HEPA filters are composed of a mat of randomly arranged fibres. The fibres are typically composed of fibreglass and possess diameters between 0.5 and 2.0 μm.
"A HEPA filter is capable of capturing at least 99.97% of particulates 0.3 microns in diameter"
What are the benefits of HEPA filters?
When you invest in a HEPA filter you are buying technology that has been tested and approved against a standard. This ensures the quality and reliability of the filter to remove even the tiniest airborne particles. Air filtration is actually more important than many of us realise as indoor air contains many different irritants and pollutants.

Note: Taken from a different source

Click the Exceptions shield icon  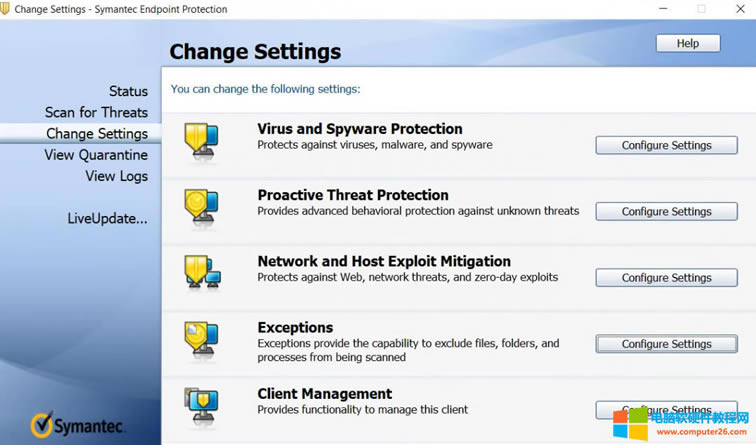pyautogui.click(x=201, y=339)
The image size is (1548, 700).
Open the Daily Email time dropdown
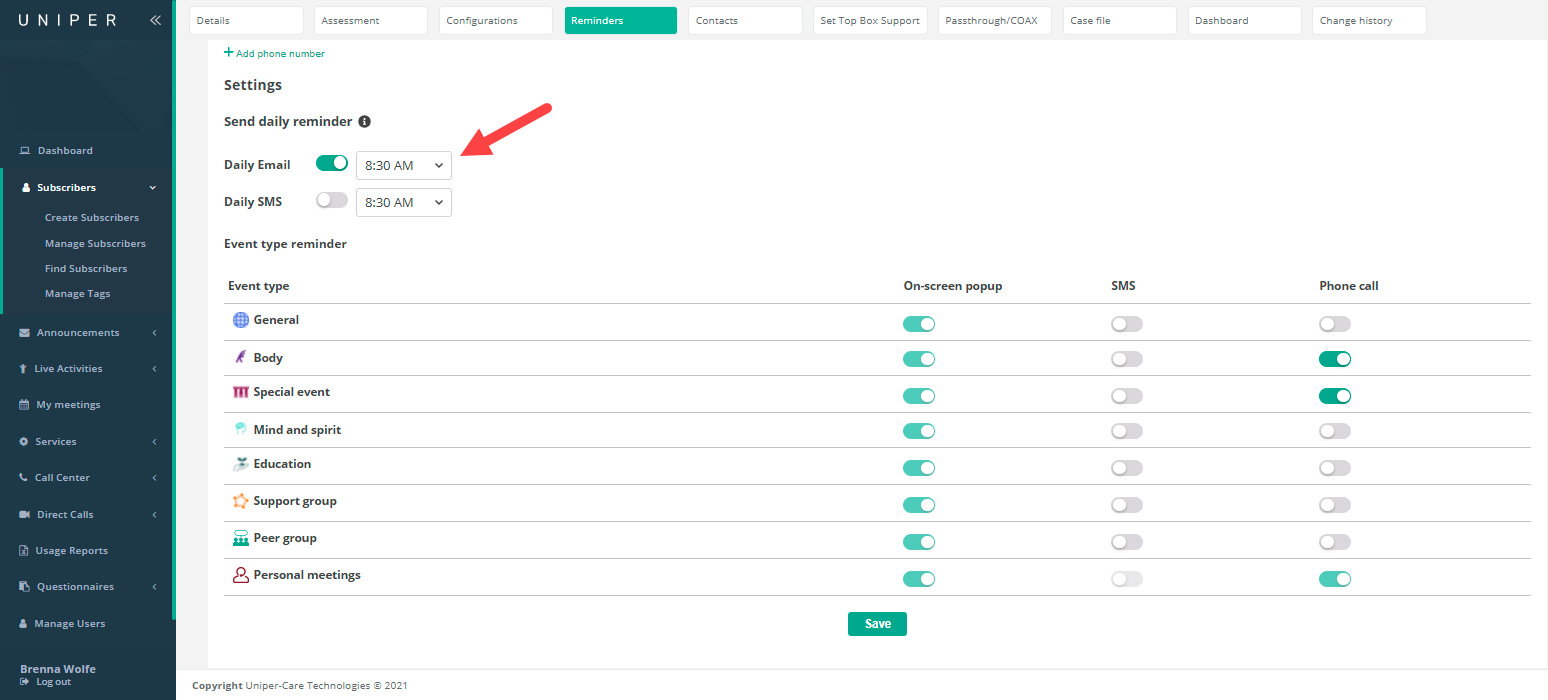pyautogui.click(x=404, y=166)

A correctly chosen HEPA filter can ensure these pollutants are removed efficiently, vastly improving the quality of air you breathe. Pollutants can include pollen, dust mites, pet dander, viruses, bacteria and other pollutants.
Is HEPA enough?
Despite the effectiveness of HEPA filters to capture pollutants, these filters also provide a potential ‘breeding ground’ for particulates within the unit. Thus, it is crucial for the HEPA within a unit to be coated in an antimicrobial preservative layer, thus inhibiting the growth of bacteria on a filter.
Despite the effectiveness of HEPA filters, even at very small impurity levels, these filters do not kill any pathogens. Some air purifiers include UV-C technology to denature viruses and bacteria, essentially killing the particles trapped by the filters.
Extra protection with UV-C irradiation
UV-C irradiation involves high-energy wavelengths being emitted via a special UV bulb from deep within the purifier unit which provides the ability to damage the genetic material (DNA or RNA) of microorganisms such as bacteria and viruses, deeming them no longer able to perform their vital functions.
Such technology, known as ’germicidal irradiation’, is an essential part of any full air purification solution and is the most widely adopted method of control for contaminants in US health centres. Many studies confirm the use of this technology as an important addition to any purification unit, whilst highlighting that such a process bore no utilisation risk to the user.
HEPA air purifier FAQs
What is a HEPA-like filter?
Readers should be aware of the marketing tools used by companies to advertise their air purifiers as being ”HEPA-type,” ”HEPA-like,” or ”99% HEPA,” as these refer to HEPA filters which perform below industry standards outlined above.
Do HEPA filters need cleaning?
All air cleaners require periodic cleaning and filter replacement to function properly. Follow manufacturer’s recommendations on maintenance and replacement.